▶ _Work required_
Look through the records, and wherever the string "computer" turns up, copy out that line.

▶ _Material supplied_
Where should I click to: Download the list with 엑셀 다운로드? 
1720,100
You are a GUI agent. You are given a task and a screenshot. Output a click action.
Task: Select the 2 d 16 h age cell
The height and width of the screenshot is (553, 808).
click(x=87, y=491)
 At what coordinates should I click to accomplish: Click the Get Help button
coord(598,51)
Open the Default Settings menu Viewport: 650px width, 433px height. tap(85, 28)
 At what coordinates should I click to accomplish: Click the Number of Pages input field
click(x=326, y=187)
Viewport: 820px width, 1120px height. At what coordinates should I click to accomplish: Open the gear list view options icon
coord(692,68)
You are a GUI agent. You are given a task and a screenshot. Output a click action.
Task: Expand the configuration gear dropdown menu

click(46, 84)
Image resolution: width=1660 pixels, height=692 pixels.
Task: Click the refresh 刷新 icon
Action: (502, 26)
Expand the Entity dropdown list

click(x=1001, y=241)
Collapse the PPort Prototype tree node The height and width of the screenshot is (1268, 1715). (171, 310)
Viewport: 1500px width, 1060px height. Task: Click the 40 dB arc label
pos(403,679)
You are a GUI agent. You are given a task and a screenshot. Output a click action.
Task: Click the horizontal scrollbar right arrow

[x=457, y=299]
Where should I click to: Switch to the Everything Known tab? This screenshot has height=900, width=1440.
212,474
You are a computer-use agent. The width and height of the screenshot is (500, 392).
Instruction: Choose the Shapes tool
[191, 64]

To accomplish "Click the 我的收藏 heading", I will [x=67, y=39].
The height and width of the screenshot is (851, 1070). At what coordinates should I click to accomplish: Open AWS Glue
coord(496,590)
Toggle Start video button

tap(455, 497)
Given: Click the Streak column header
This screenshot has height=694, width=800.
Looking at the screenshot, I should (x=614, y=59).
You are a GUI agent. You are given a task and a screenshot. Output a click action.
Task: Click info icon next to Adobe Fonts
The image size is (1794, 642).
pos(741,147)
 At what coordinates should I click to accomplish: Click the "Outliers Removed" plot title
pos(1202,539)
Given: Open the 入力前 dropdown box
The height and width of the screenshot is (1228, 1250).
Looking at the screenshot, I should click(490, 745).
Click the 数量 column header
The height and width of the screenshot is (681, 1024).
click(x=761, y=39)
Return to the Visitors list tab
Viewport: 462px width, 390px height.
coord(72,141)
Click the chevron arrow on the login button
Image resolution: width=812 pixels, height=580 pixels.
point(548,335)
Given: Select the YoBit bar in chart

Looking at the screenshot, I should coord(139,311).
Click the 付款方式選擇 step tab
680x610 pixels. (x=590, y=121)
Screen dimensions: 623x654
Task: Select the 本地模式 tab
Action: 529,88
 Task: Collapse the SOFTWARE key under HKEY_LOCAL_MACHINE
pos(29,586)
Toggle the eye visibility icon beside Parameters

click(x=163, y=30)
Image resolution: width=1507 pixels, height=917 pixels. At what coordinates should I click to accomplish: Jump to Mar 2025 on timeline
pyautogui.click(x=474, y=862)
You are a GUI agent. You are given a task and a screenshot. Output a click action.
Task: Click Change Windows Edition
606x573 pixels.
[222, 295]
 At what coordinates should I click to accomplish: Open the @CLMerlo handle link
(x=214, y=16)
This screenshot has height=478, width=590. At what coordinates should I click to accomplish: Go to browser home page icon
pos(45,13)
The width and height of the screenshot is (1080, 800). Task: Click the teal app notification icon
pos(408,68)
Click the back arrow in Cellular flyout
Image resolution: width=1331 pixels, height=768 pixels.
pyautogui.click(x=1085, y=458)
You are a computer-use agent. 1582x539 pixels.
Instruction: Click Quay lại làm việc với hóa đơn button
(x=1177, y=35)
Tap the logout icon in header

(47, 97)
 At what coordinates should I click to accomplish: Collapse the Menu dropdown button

▶ _Answer box_
You are a computer-use agent. The width and height of the screenshot is (500, 392).
You are a computer-use agent. 1582x539 pixels.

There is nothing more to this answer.